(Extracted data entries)
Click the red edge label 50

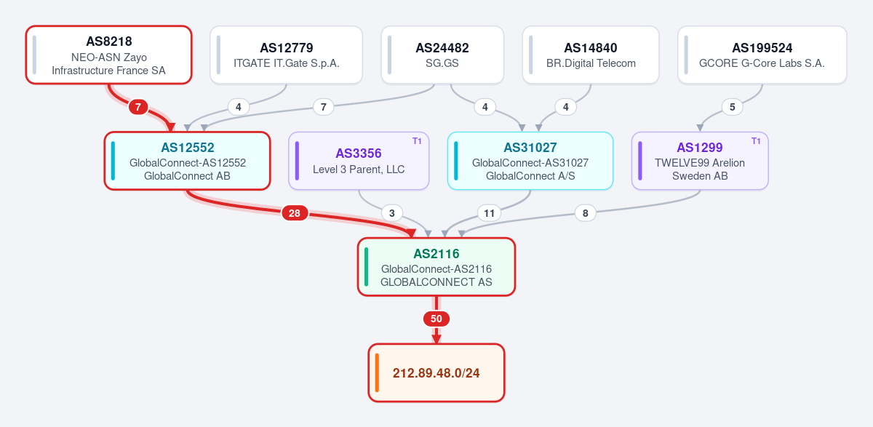click(x=437, y=319)
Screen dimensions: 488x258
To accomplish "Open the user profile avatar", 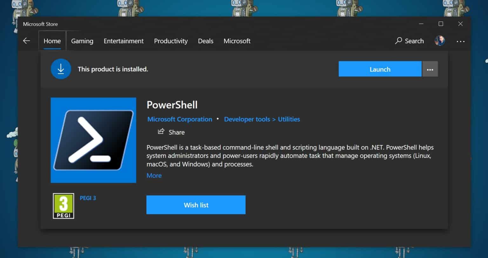I will [x=440, y=41].
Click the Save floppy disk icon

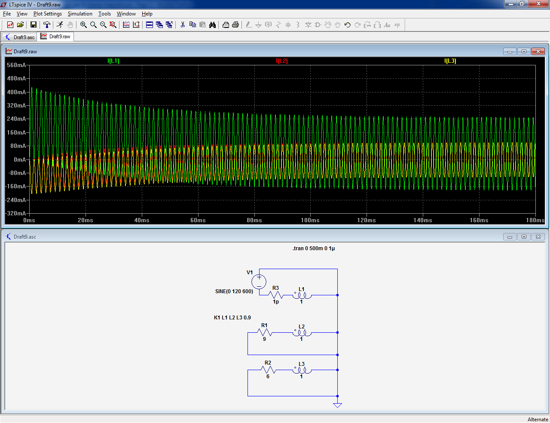coord(33,25)
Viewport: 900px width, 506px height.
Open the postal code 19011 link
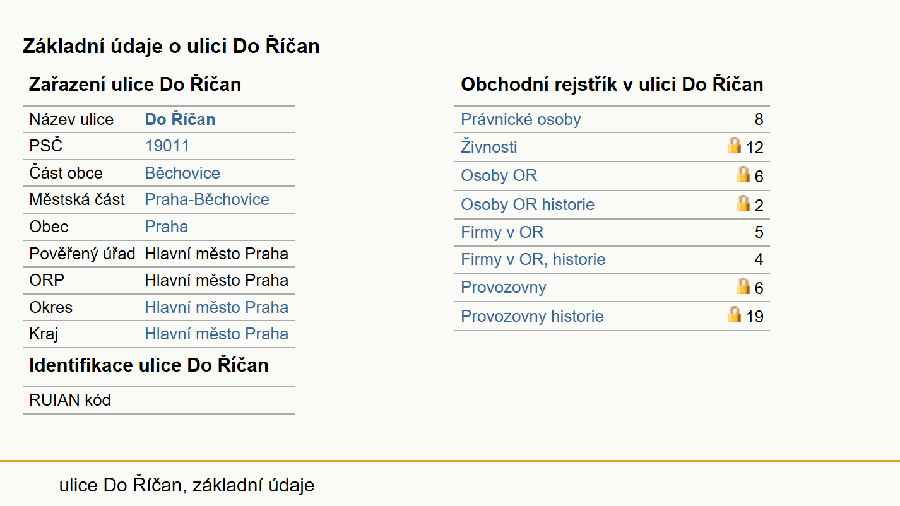[167, 146]
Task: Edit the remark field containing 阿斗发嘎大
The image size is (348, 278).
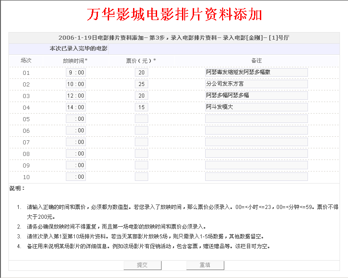Action: (x=256, y=107)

#### Work required
Every line from the line containing "Open the postal code 19011 link" through the last line above is to be printed exactly. Pictures are not copied.

#### Response box
Open the postal code 19011 link
[167, 146]
Task: Edit the remark field containing 阿斗发嘎大
The image size is (348, 278).
Action: (x=256, y=107)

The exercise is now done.